Will Japan be able to stay on the sidelines for long?
from Follow the Money

Will Japan be able to stay on the sidelines for long?

Some facts:

1) In 2003, Japan increased its reserves by $200 billion, emerging Asia by $245 billion. The world as whole increased its reserves by $500 billion, so Asia accounted for most of the world’s reserve increase (BIS data).

2. $440 billion of the $500 billion reserve increase was lent to the US, financing 80% of the U.S. current account deficit (using BIS data rather than US data for reserve financing). However, because of 200 billion in net equity outflows, the United States overall financing need in 2003 was larger than its current account deficit -- $730 rather than $530 billion. To finance its deficit and net equity outflows, the US placed $440 billion of external debt with central banks, and roughly $290 billion with private investors.

3. The US current account deficit will be larger in 2004 than in 2003. $670 billion rather than $530 billion by my estimates. At least in the first half of the year, net equity outflows were on a similar pace as in 2003, close to $200 billion. The overall US need for external financing is rising.

4. In the first half of the year, China and the rest of emerging Asia added about $125 billion to their reserves, and on the back of its massive intervention in q1, Japan added $145 billion to its reserves. Annualized, that would generate almost $550 billion in reserves. Add in reserve accumulation by oil exporters, and rising reserves would have financed much of the rise in the US current account.

5. But Japan stopped intervening after q1, so its reserves won’t rise by $300 billion this year, only by $150 billion unless something changes. Emerging Asia’s reserves are still growing, though perhaps not quite as fast as earlier in the year.

6. Of course, some of the deterioration of the current account deficit is coming from oil. If the oil sheiks in the Gulf (not to mention the Russian maestros controlling Siberian oil) are building up their reserves and investing those reserves in dollars, they may be providing part of the needed financing.

7. Nonetheless, so long as Japan stays on the sideline, official financing of the US current account deficit will likely fall in 2004 -- $150 billion for the year from Japan and $250 billion from emerging Asia adds up to $400 billion. That is a lot of money, but still less financing than Asia provided in 2003, even as the US current account deficit is expanding.

8. One way to reduce the US need for external borrowing is for US investors to stop buying foreign securities, and US firms to stop investing abroad. John Taylor is right. I am not sure there is evidence that this is happening though -- Q1 outflows were unusually big, so the fall in Q2 may not mean much. Those closer to the markets would know more than I ... But even so, the rising US current account deficit likely implies a rising US financing need, even as the Bank of Japan has stopped providing the US with financing.

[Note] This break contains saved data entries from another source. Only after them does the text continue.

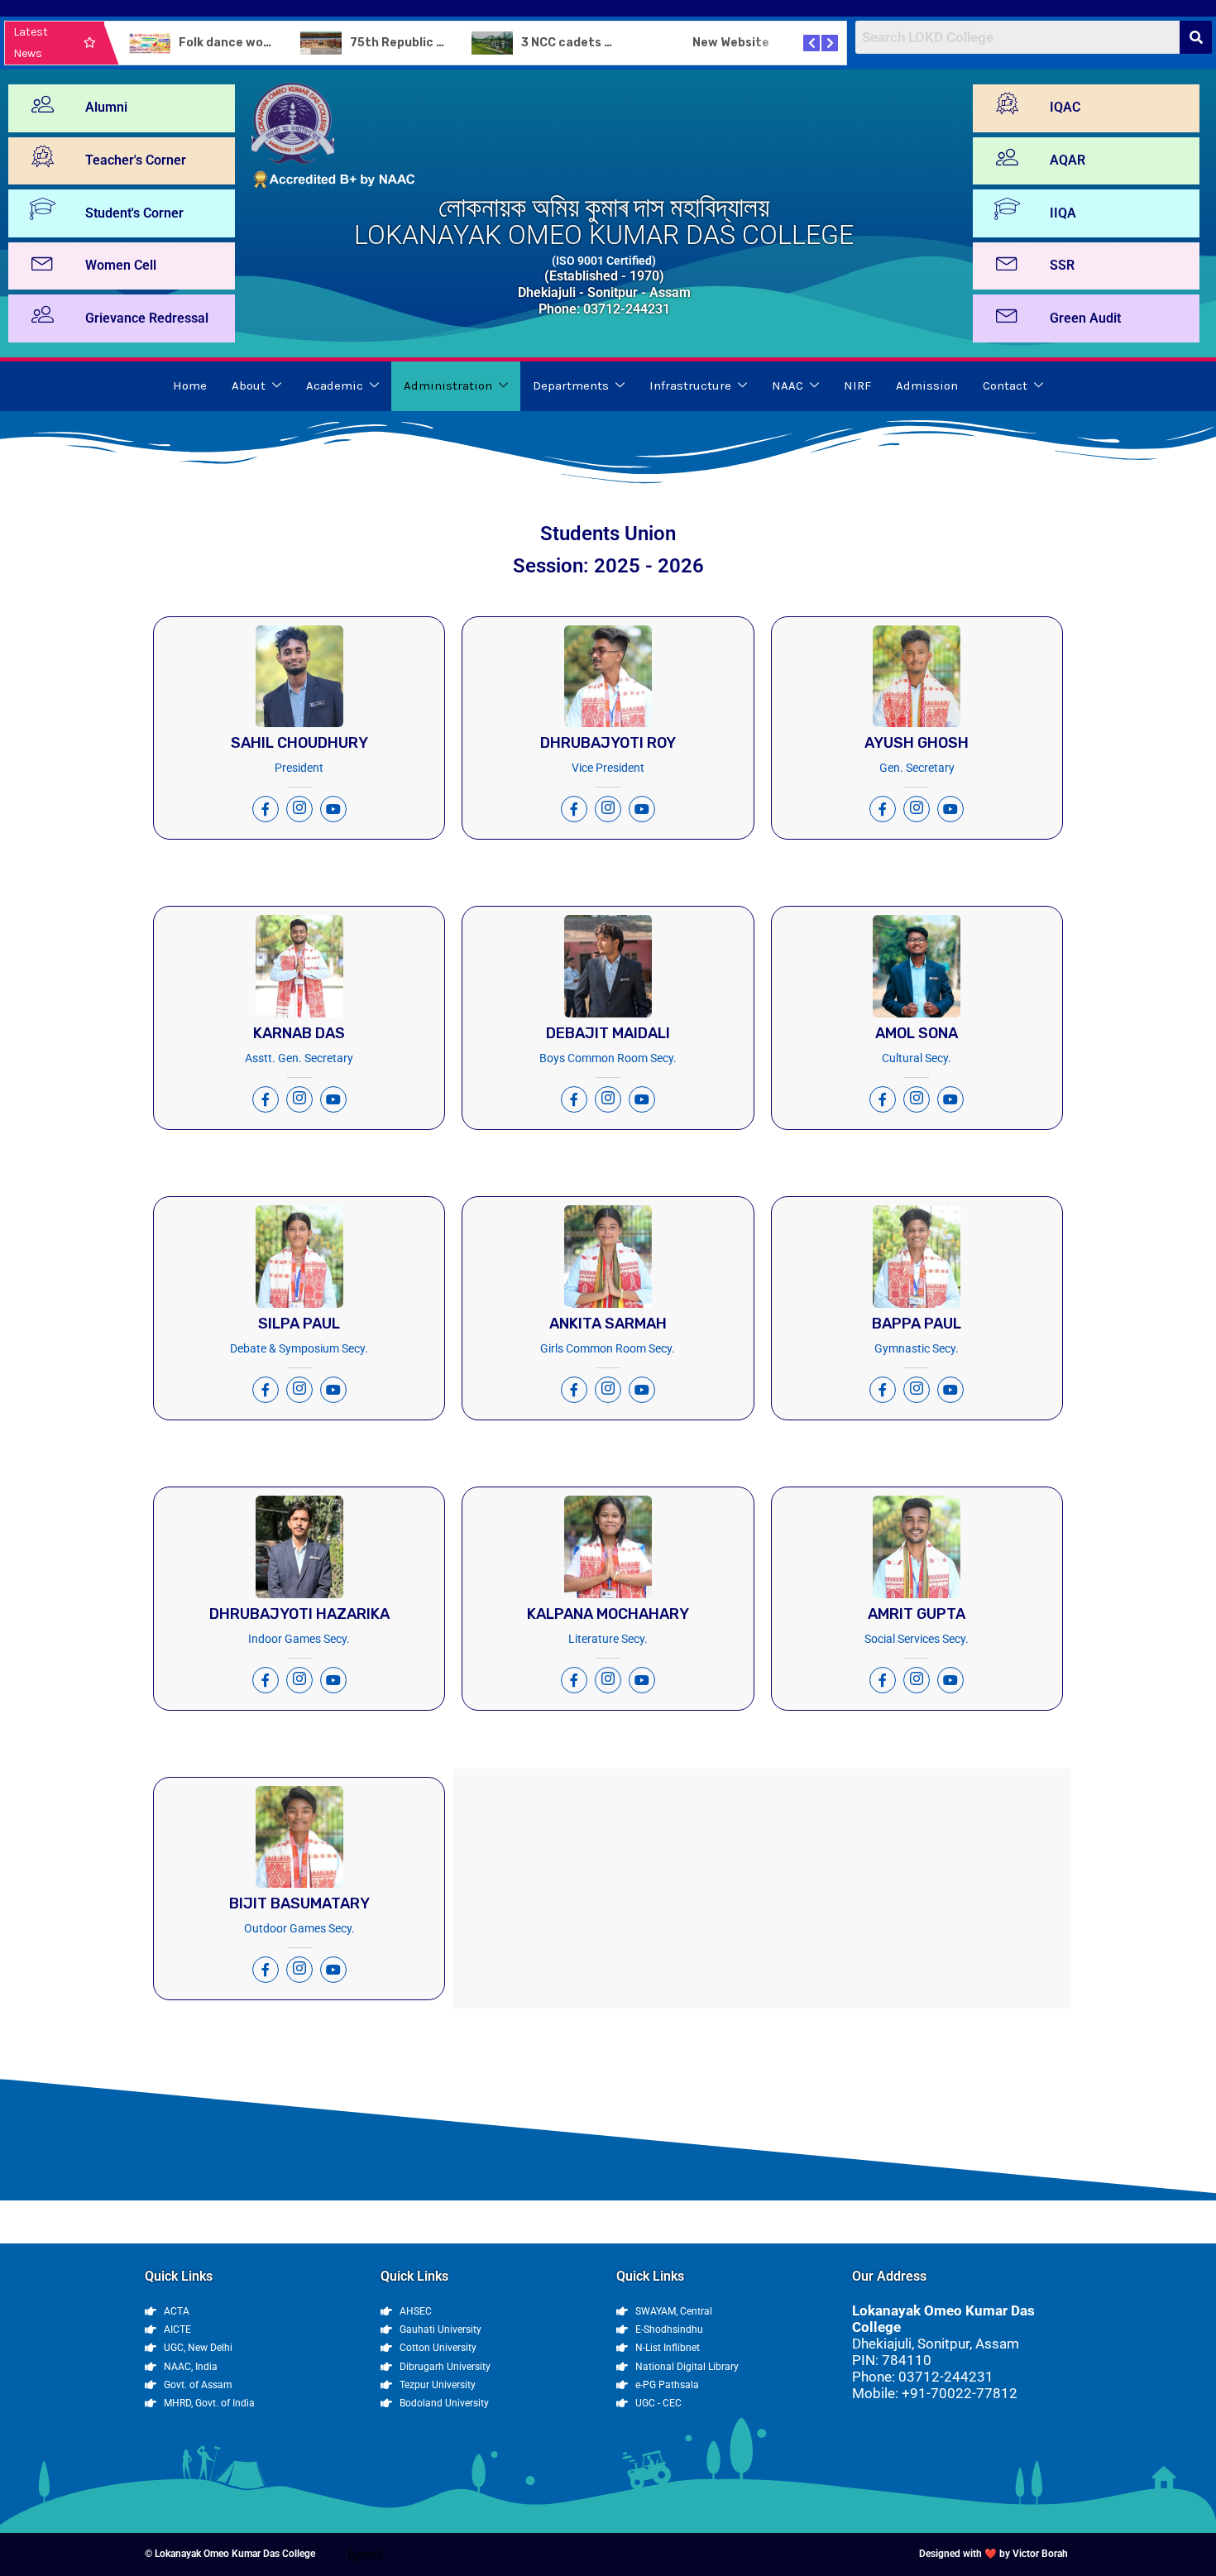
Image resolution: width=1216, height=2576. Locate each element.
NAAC (787, 385)
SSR (1062, 265)
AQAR (1067, 160)
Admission (927, 385)
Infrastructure (690, 385)
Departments (571, 385)
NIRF (857, 385)
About (249, 385)
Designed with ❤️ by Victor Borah (993, 2553)
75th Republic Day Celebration (441, 43)
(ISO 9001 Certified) (604, 260)
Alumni (106, 107)
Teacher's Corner (135, 160)
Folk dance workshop (241, 43)
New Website (730, 43)
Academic (334, 385)
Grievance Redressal (146, 318)
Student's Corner (134, 213)
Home (190, 385)
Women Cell (120, 265)
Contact (1005, 385)
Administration (448, 385)
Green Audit (1085, 318)
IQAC (1065, 107)
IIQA (1063, 213)
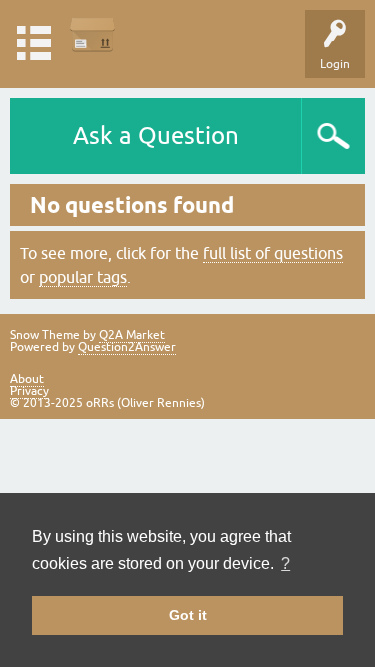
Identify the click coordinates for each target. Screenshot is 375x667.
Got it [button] (188, 615)
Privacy (29, 391)
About (27, 379)
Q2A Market (132, 335)
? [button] (285, 563)
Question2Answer (127, 347)
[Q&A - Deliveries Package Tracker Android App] (92, 34)
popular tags (83, 277)
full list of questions (273, 253)
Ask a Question (156, 135)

9. My tentative conclusion: the dollar may well continue to fall until an industrial country central bank steps in and starts providing the financing that the Bank of Japan provided earlier in the year. That central bank could well be the Bank of Japan. Alternatively, the dollar will have to fall far enough (or US interest rates will have to rise/ dollar asset prices fall) to make dollar denominated assets attractive to private foreign investors.

A couple of additional notes: First, as Higgins and Klitgaard highlight, emerging Asia’s reserve accumulation exceeds its current account surplus. Emerging Asia can only provide $250 billion or so of financing to the US because in addition to running a substantial current account surplus, it is also attracting substantial net capital inflows. Those capital inflows are captured by the central bank, and then lent on to the US.

So if capital flows to emerging Asia should slow, it is the US that might well face financing troubles! Emerging Asia’s reserve buildup would slow, and they would have less funds to lend to the US.

Conversely, Asian currencies pegged to the dollar are also falling against the Euro, and if European investors start dumping funds into emerging Asia is a bet that Asian currencies will eventually rise against the dollar (or European FDI in emerging Asia picks up), that indirectly could provide the United States with some of the financing it needs.

Second, there is some noise -- at least from Morgan Stanley analysts like Eric Chaney -- that the ECB may conclude that it should intervene to protect Europe from the dollar’s weaknesses during Bush’s second term. While I don’t agree with the Bretton Woods two argument that a new system of fixed exchange rates will make the US current accout deficit sustainable for twenty years, I should note that the proponents of Bretton Woods two long have been arguing that Europe would eventually have to join Asia in pegging to the dollar. The Bretton Woods two system of fixed exchange rates will expand before it collapses ...

European intervention would be a way of spreading the "burden" of supporting US consumption growth that exceeds US income growth and the US budget deficits beyond Asia. I am not sure Europe wants that role. Jacques Chirac hardly wants to bailout George W. Bush. Japan may feel like it has no choice. I suspect there is a bit of a game of chicken now going on in the foreign exchange market. If central banks don’t step in and provide some of the financing the US needs, then something will have to give -- since private investors don’t seem willing to step in and buy US dollar assets at current US interest rates and current US exchange rates.